In Jump v. Los Angeles, LADOT will have to show that its MDS program is appropriately tailored and that the information it is asking for is necessary to meeting its policy goals. If, as it seems, LADOT’s Data Protection Principles are not binding and LADOT does not prove it is preventing future abuse, courts may find that LADOT’s MDS program as it exists today is not sufficiently tailored and may be creating significant risks regarding how the collected data could be used in the future.[102]
What is most important, however, is that the decision should not expand platforms’ property-like entitlements over the information they collect from users, hindering future uses of privately collected data that enhance public welfare. Data-sharing programs can be legally and technically tailored to protect individuals’ interests in their mobility data, platforms’ most sensitive business information, as well as their interest in not being “harassed” by authorities. Uber and other platforms have voluntarily shared and complied with requests to share data before, and cities have used the data to advance equality-enhancing goals while at the same time holding platforms to reasonable controls.[103]
It is not enough, however, that platforms are sometimes willing to collaborate with regulators. If our current era of informational capitalism is characterized by rising concentrated platform power beyond what seems their fair share, it is crucial that governments retain the power to hold platforms accountable. It is also important that just as platforms and consumers benefit from data collection and analytics because it allows platforms to provide ever-more efficient and convenient services, the public in general should benefit too. Giving cities access to some of the quality data platforms collect, while limiting how and why it can be used, is important for that goal. In Jump v. Los Angeles, this is at stake.

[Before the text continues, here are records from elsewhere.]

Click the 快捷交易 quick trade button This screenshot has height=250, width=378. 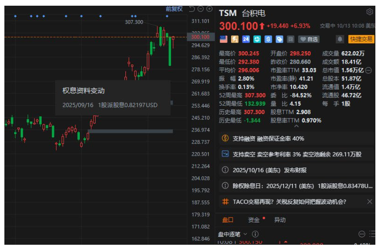pyautogui.click(x=361, y=39)
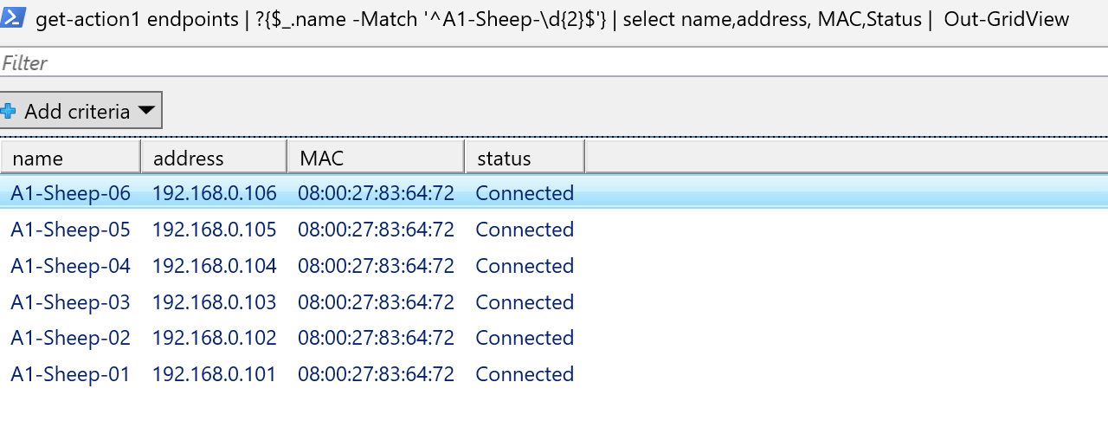Select the A1-Sheep-03 row
The height and width of the screenshot is (421, 1108).
tap(70, 302)

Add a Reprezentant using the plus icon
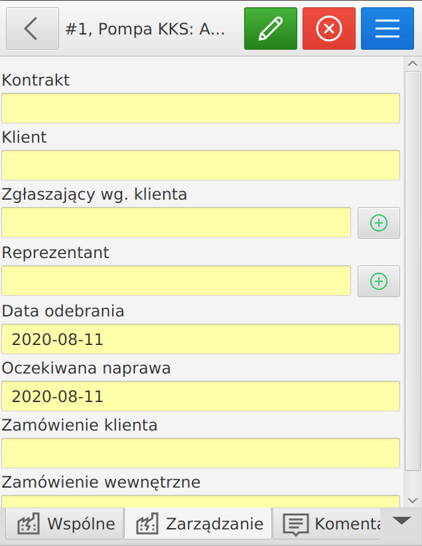tap(378, 281)
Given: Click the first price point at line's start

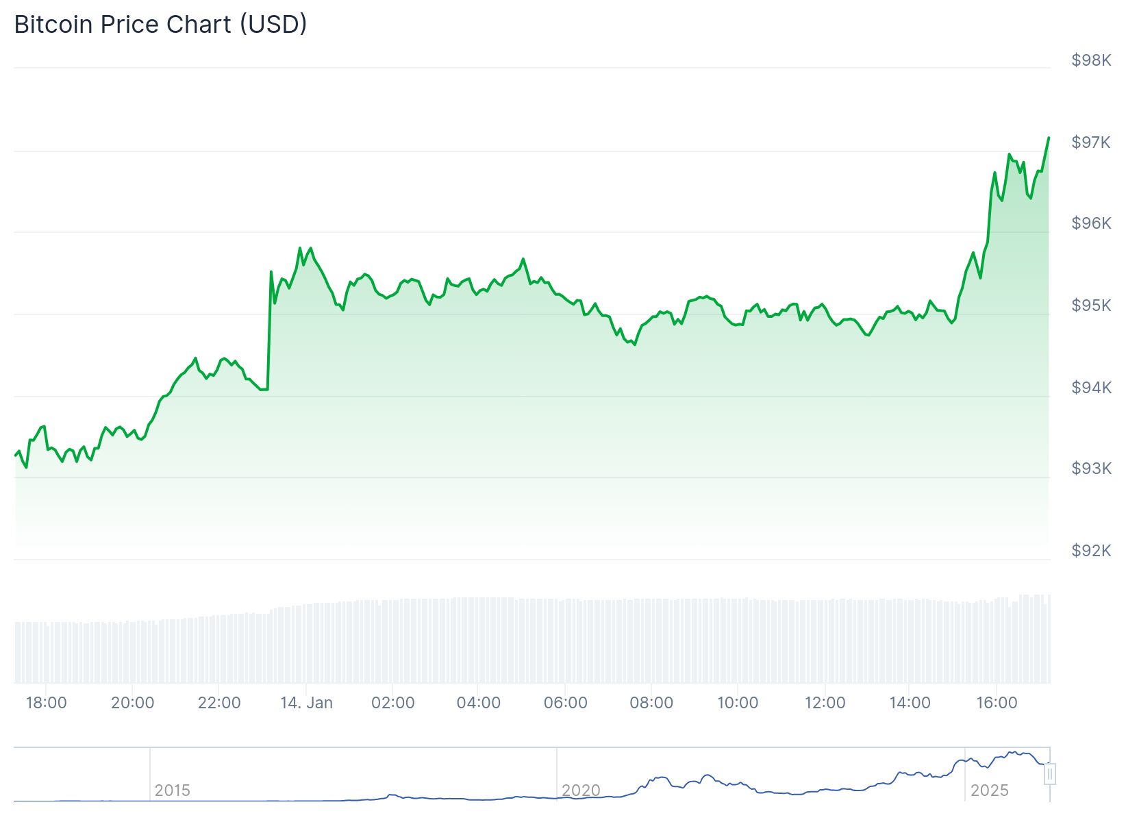Looking at the screenshot, I should tap(15, 456).
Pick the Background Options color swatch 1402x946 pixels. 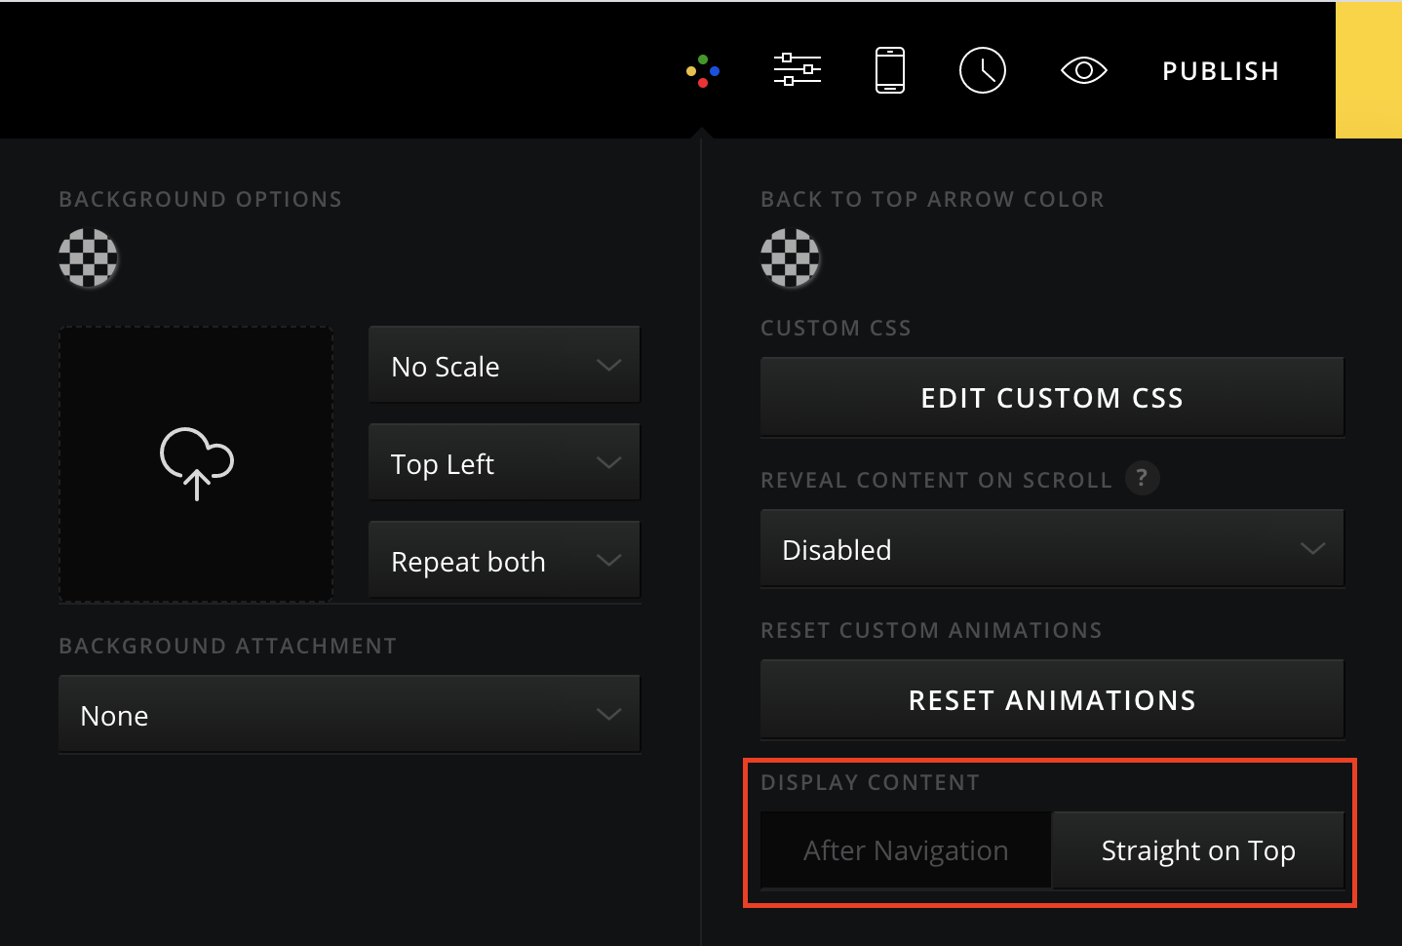click(89, 258)
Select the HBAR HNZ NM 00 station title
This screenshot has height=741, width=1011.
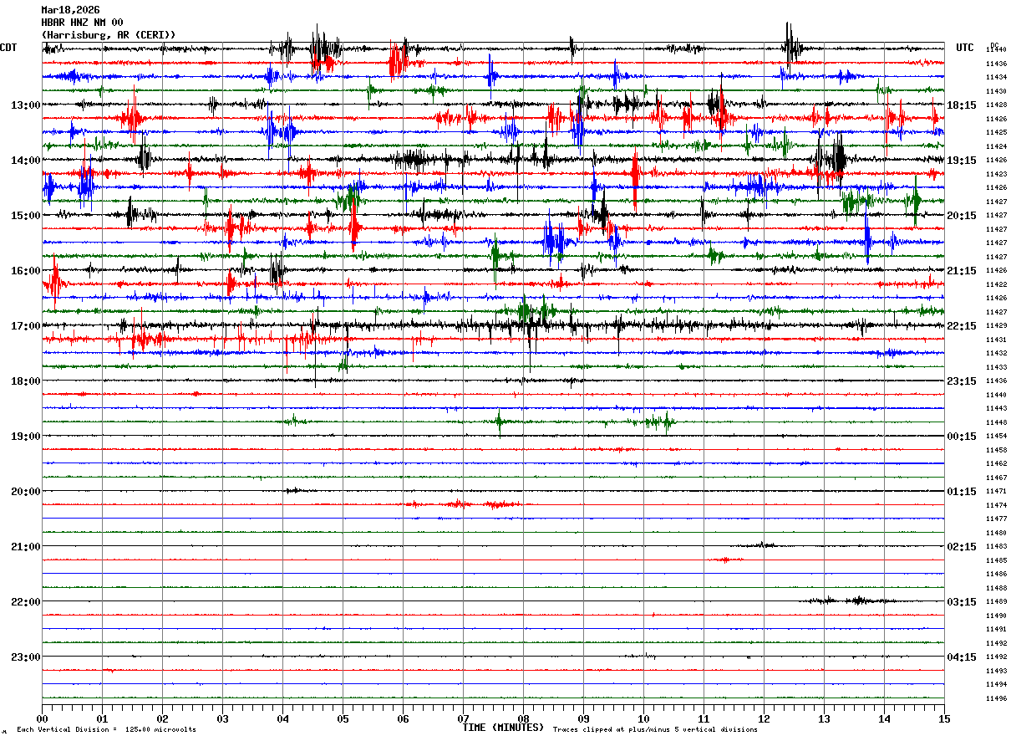tap(82, 23)
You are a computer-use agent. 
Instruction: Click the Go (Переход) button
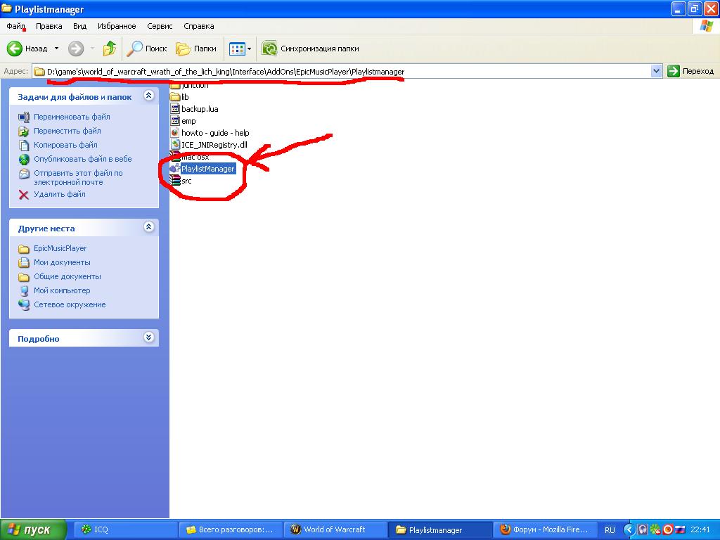coord(690,71)
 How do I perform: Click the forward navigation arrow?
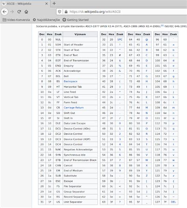pyautogui.click(x=12, y=12)
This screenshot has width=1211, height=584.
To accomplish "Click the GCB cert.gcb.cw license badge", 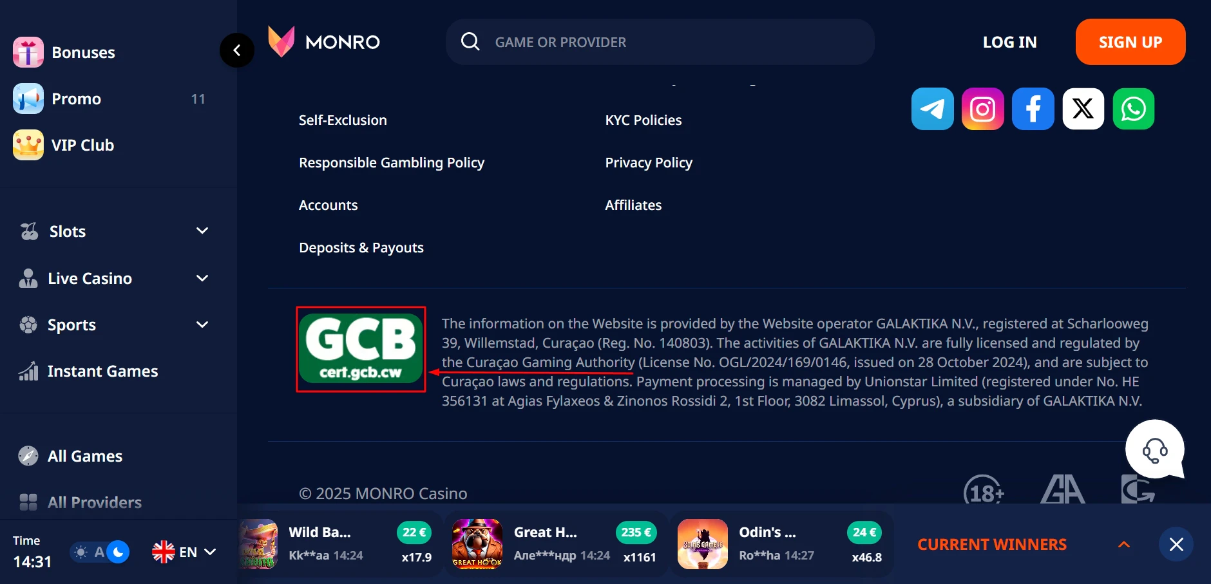I will [361, 348].
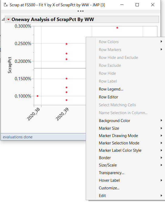Select the lone data point above 2020_38
This screenshot has width=165, height=202.
click(38, 96)
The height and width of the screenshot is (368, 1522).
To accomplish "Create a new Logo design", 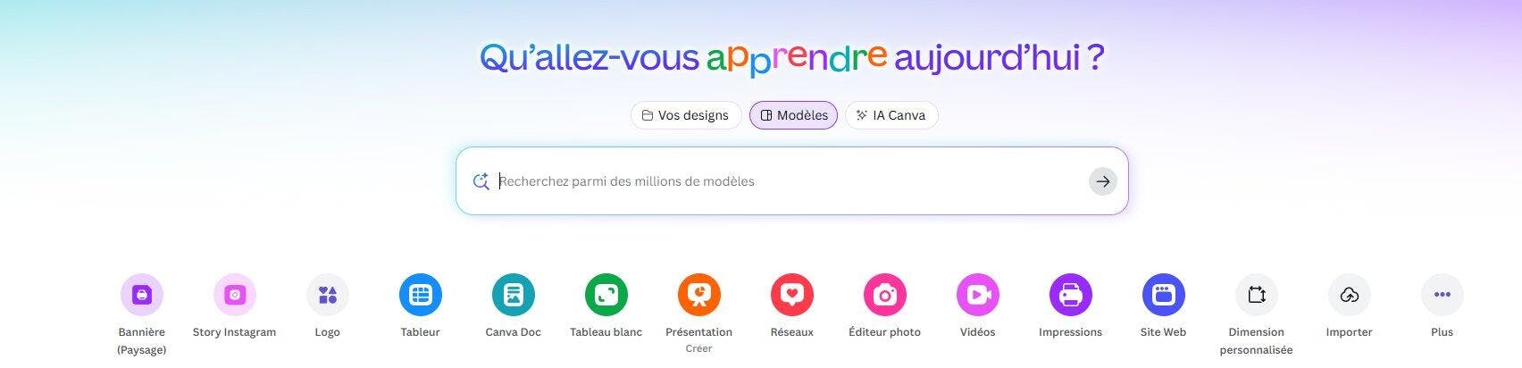I will tap(328, 295).
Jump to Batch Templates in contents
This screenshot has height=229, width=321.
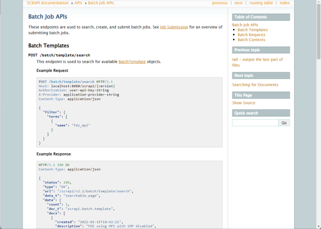[253, 30]
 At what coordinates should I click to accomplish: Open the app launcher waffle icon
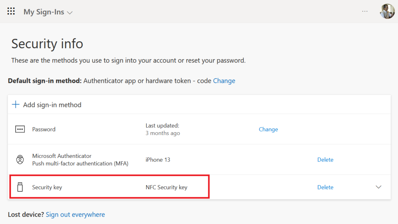[11, 11]
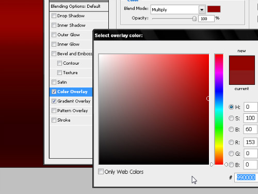Click the current color preview swatch
Viewport: 258px width, 194px height.
pyautogui.click(x=242, y=78)
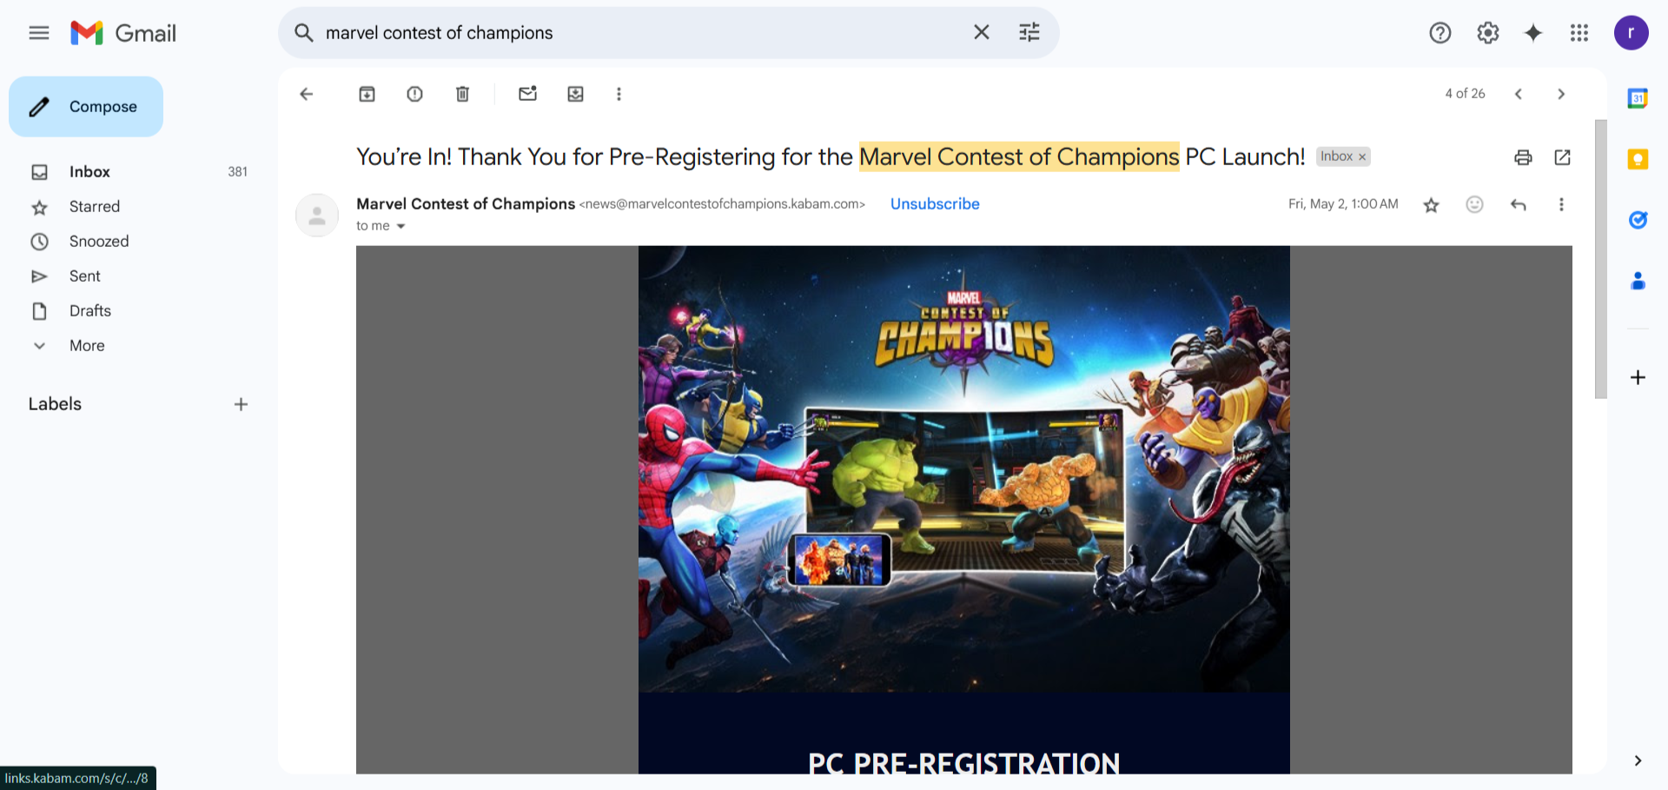Print the email using the printer icon

(x=1523, y=157)
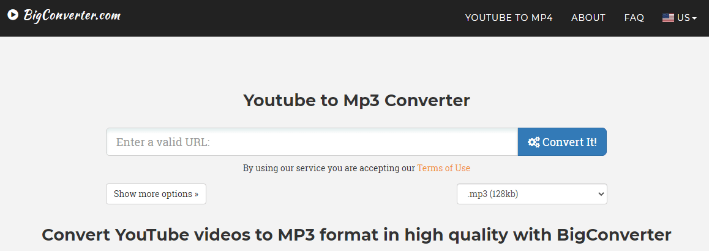Click the play icon in BigConverter logo

pos(13,15)
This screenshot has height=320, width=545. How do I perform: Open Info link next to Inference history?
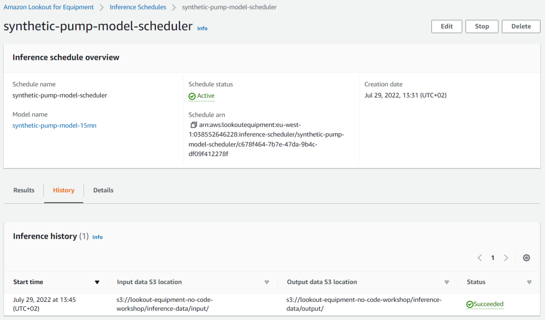[x=98, y=237]
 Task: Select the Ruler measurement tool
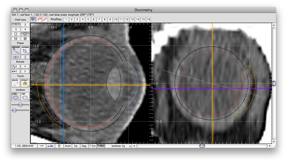(x=16, y=83)
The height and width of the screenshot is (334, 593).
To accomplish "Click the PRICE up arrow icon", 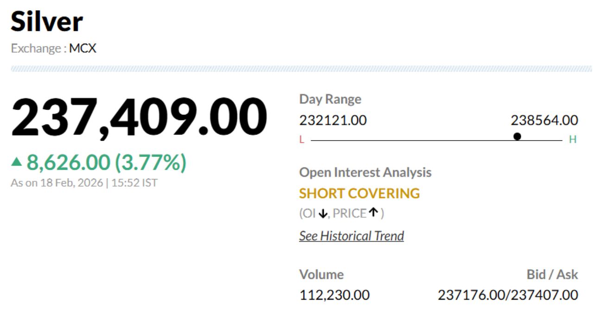I will 373,213.
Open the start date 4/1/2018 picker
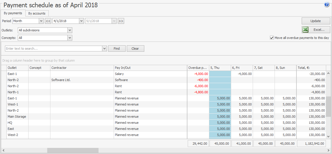Viewport: 332px width, 154px height. tap(81, 21)
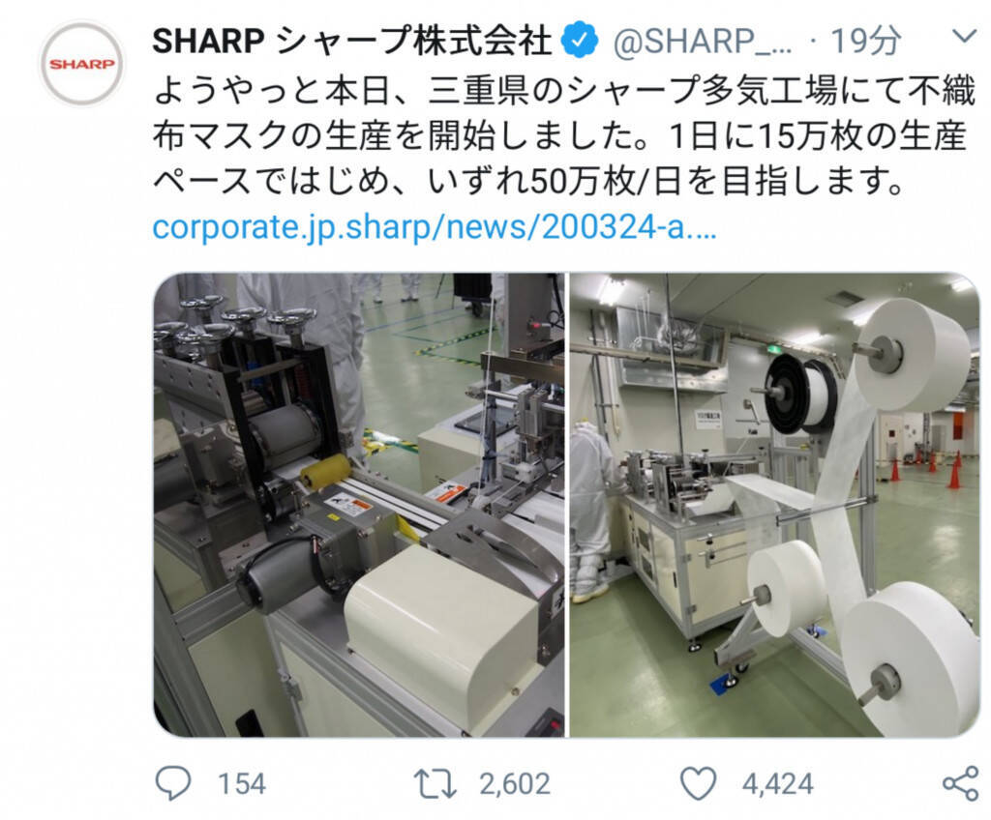Open right photo of fabric rolls
Viewport: 991px width, 820px height.
775,505
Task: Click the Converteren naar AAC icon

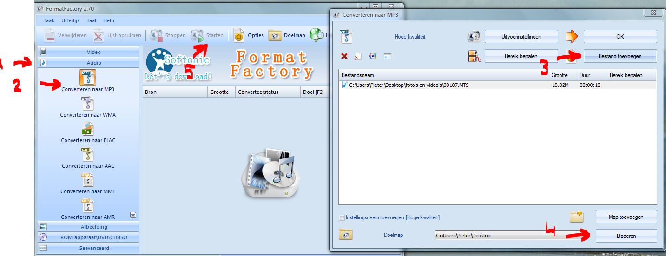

[1]. Between the time of writing and the time of publishing, Jump was acquired by Lime Scooters, another micro-mobility company in which Uber is a main investor; Jump voluntarily dismissed the lawsuit after being bought by Lime Scooters. The American Civil Liberties Union (ACLU), however, filed a complaint on behalf of Jump’s users raising similar privacy arguments. See Complaint, Sanchez v. L.A. Dep’t of Transp., No. 2:20-CV-05044 (C.D. Cal. June 8, 2020).
[2]. Preetika Rana & James Rundle, Uber Sues Los Angeles Over Data-Sharing Rules, Wall St. J. (Mar. 25, 2020), https://www.wsj.com/articles/uber-sues-los-angeles-over-data-sharing-rules-11585104223 [https://perma.cc/8MZU-52TD].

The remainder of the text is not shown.